Ascolani, a graduate from San Francisco State University, previously worked at General Atomics Aeronautical Systems and in commercial real estate before the coronavirus pandemic, when he started delivering masks and other equipment fulltime. He’s been locating the protective equipment wherever he can, sometimes driving up to two hours away to buy the supplies and then eight to 10 hours a day to deliver them across Tijuana.
Individuals and businesses, such as Indigo Dragon in Encinitas, are helping fund the project through his Gofundme page where he’s documenting his daily activity.
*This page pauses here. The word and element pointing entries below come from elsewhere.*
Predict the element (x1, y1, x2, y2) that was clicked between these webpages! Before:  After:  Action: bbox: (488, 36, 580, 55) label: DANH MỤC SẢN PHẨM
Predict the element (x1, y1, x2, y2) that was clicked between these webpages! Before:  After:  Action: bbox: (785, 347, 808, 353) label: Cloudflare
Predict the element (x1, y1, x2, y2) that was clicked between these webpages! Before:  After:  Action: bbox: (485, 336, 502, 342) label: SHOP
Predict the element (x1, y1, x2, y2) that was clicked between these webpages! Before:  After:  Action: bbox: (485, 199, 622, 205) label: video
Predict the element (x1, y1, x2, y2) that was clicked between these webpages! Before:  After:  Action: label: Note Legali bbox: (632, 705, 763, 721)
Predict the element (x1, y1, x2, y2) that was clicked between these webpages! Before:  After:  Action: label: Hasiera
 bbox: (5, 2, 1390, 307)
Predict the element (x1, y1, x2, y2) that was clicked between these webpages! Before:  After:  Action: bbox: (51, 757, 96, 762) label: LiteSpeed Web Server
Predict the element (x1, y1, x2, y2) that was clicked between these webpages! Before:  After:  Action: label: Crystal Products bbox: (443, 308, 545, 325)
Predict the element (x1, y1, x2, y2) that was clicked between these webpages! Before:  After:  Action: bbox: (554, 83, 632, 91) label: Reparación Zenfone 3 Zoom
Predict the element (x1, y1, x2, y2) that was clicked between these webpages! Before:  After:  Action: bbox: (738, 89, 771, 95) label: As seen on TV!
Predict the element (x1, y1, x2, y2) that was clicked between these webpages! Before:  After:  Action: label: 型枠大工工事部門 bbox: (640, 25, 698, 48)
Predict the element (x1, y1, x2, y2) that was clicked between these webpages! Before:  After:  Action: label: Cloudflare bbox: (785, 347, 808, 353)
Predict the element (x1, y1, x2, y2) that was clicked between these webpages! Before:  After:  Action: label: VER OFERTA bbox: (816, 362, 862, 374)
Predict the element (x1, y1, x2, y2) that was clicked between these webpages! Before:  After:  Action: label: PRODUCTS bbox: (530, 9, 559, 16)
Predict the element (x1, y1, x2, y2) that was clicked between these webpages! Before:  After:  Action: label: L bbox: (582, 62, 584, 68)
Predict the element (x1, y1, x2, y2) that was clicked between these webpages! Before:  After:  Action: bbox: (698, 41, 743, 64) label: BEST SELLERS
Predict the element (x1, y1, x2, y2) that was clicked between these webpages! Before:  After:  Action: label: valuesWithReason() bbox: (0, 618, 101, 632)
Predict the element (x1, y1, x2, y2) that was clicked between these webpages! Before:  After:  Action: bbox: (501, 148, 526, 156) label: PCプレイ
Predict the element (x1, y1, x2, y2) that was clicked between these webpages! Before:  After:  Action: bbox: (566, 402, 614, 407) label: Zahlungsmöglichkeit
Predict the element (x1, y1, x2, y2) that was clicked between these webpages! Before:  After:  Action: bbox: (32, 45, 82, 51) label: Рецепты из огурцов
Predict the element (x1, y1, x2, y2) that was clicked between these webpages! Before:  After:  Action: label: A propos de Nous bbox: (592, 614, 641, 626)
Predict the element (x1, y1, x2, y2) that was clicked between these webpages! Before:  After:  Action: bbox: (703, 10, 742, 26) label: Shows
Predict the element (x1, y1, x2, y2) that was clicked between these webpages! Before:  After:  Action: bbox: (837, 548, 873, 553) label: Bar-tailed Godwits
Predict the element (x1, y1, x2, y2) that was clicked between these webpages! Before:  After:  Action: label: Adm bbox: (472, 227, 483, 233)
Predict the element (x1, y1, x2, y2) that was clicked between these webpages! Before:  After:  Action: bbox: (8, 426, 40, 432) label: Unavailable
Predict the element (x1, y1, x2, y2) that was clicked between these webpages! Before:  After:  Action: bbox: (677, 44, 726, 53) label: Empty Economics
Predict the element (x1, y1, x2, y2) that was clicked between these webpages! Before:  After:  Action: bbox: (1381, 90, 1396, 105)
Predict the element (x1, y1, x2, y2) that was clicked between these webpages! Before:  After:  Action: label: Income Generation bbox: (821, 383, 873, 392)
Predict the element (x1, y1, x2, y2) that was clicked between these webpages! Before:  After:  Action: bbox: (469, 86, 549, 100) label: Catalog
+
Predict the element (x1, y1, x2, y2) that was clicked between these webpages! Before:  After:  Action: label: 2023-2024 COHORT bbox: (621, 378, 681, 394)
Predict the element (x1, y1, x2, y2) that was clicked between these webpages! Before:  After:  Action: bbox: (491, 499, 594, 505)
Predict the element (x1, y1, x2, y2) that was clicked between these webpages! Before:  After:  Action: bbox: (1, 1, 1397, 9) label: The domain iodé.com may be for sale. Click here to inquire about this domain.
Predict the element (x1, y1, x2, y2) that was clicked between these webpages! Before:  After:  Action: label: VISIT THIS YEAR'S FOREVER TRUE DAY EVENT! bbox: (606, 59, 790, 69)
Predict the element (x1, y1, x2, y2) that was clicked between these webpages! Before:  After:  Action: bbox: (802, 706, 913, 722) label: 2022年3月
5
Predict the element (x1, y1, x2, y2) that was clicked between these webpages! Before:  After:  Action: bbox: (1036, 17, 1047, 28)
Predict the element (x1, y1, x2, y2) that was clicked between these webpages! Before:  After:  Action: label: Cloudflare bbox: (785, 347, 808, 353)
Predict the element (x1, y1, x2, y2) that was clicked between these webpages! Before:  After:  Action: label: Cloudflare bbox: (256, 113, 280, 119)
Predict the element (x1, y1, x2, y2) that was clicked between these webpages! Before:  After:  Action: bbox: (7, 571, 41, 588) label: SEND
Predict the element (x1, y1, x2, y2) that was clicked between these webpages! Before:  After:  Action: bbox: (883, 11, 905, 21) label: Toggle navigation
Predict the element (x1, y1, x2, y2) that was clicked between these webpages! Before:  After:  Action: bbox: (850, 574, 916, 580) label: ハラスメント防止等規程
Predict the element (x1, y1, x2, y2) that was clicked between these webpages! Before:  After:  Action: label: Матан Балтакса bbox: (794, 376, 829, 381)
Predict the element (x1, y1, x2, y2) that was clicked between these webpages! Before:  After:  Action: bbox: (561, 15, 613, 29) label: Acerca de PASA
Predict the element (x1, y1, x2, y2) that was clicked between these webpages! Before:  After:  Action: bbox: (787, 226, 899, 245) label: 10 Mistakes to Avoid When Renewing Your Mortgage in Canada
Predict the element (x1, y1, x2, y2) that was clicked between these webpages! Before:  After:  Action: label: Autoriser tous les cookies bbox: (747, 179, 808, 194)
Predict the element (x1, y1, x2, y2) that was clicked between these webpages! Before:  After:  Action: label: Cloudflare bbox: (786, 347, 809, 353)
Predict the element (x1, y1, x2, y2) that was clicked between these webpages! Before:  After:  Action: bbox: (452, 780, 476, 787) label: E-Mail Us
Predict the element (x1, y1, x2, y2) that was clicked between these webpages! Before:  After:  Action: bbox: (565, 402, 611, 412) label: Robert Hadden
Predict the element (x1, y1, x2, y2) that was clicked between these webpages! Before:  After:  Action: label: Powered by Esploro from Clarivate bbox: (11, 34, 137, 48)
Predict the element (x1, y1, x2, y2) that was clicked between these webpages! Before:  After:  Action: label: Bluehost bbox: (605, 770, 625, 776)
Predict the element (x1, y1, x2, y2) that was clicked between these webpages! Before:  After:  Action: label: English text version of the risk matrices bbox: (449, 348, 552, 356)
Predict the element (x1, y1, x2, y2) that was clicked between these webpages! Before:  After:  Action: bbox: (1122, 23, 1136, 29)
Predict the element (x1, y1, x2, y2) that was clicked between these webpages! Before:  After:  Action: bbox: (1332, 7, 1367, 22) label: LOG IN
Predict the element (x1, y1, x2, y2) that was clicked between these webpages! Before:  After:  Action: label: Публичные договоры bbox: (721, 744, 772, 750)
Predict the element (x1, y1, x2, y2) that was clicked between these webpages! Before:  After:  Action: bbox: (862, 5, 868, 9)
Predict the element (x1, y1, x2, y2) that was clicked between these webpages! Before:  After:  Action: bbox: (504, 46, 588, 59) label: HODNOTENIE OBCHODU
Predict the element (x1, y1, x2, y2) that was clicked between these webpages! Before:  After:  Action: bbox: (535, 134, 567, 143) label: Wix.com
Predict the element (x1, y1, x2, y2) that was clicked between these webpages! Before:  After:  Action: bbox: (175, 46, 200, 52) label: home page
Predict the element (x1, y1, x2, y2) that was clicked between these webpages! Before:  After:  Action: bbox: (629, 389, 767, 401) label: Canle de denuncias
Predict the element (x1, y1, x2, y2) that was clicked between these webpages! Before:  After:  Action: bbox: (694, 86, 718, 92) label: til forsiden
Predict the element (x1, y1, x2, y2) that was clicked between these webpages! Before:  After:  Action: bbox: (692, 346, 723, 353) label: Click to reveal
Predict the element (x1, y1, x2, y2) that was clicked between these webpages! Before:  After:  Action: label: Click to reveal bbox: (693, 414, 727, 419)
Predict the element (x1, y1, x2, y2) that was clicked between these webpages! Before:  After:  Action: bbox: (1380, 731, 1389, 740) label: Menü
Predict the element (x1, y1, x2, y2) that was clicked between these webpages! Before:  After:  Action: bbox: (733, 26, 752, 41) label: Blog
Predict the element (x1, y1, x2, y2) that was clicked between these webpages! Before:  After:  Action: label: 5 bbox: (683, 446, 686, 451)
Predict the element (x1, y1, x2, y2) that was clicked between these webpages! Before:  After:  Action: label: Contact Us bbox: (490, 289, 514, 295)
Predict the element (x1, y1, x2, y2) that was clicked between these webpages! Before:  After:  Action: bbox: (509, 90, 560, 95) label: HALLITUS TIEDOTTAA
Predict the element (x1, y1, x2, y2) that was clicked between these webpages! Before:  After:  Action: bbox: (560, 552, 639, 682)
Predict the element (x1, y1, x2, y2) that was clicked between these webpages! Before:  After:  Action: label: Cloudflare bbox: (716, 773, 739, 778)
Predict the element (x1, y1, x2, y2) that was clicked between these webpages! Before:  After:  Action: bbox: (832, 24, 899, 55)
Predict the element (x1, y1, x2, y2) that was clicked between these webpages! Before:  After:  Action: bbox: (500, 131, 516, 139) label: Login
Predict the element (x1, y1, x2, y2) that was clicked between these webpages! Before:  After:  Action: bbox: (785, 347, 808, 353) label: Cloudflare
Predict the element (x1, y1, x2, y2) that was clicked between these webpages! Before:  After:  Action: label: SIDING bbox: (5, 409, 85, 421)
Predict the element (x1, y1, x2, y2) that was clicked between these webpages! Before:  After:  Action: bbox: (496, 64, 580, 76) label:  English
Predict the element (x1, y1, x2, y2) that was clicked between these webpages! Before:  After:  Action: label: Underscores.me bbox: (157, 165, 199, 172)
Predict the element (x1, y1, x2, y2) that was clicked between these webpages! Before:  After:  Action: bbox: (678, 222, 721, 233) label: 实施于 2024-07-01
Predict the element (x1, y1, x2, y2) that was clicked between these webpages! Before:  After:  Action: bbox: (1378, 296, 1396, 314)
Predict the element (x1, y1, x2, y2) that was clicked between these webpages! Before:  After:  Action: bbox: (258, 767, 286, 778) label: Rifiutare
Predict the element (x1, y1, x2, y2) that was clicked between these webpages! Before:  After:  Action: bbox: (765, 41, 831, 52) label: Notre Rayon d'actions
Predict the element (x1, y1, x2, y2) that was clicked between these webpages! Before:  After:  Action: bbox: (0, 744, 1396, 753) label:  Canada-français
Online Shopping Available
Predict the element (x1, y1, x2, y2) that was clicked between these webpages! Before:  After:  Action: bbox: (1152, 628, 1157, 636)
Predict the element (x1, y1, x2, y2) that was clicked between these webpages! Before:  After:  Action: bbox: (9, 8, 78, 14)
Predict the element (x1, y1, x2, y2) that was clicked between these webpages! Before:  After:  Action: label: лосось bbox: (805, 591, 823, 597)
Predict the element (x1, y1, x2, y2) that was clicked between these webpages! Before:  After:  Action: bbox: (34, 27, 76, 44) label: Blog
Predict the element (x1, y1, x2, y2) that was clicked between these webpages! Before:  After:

In Baja California, the border city of Tijuana, with 3.3 million residents, has 1,037 of the state’s 1,962 confirmed coronavirus cases, and 203 of the 298 deaths as of Wednesday.
In Mexico, the only place with a higher number of deaths is Mexico City, also characterized as its own state with a population of 21.3 million people and 543 deaths.
However, health care experts believe the number of actual coronavirus cases across Mexico and in Tijuana is significantly larger because of severely limited testing.
“Individual medical workers aren’t getting the support they need from their government,” said Ascolani, who was born in San Diego, but grew up in Tijuana, playing soccer there. “Doctors are paying out-of-pocket, some as much as 18,000 pesos — the equivalent of $741 in the U.S. (for personal protection equipment.) Others are waiting nine hours in line to purchase N95 masks from local suppliers.”
Ascolani said sometimes nurses and medics start crying when he delivers the protective equipment because they’re overwhelmed by the kind gesture.
One nurse working in Clinic 1, a public hospital battling the pandemic, said most health care workers are depending on private donations to have enough masks and gloves to get through their shifts. Otherwise they have to reuse them.
The lack of protective equipment in Tijuana and across Mexico has not only pushed health care providers nearly to their breaking point, it’s also been the driving factor in several outbreaks. At least 24 hospital staff at Tijuana’s Clinica 20 fell ill from the virus, several critically.
The governor of Baja California, Jaime Bonilla, criticized federal authorities for the lack of protective gear in his border state, saying doctors were “dropping like flies.”
Unlike in the United States, the majority of Mexico’s population receives health care from the federal government. The Social Security Institute, known by its Spanish acronym IMSS, is the country’s largest public health network within the federal health care system. It serves more than half of Mexico’s population in 350 public hospitals and thousands of clinics across the nation.
IMSS has struggled in recent years with funding because of an aging population and ballooning pension costs, as well as budget cuts. The coronavirus pandemic has only made those fragments in the already struggling health care system more visible.
Outside Clinica 1 — officially named IMSS Hospital General Regional No. 1 — anesthesiologist José Baltazar met Ascolani last week to pick up 30 face shields, 50 masks and 20 goggles.
Slightly emotional about the donation, Baltazar explained many in his industry are feeling exposed and unappreciated.
Ascolani is part of a growing movement of Tijuana and San Diego residents stepping forward to raise funds and gather donations for the beleaguered medical staffs.
The key to cross-border efforts is coordinating among the different donors and hospitals, said Anne Mcenany, president and CEO of the National Citybased International Community Foundation.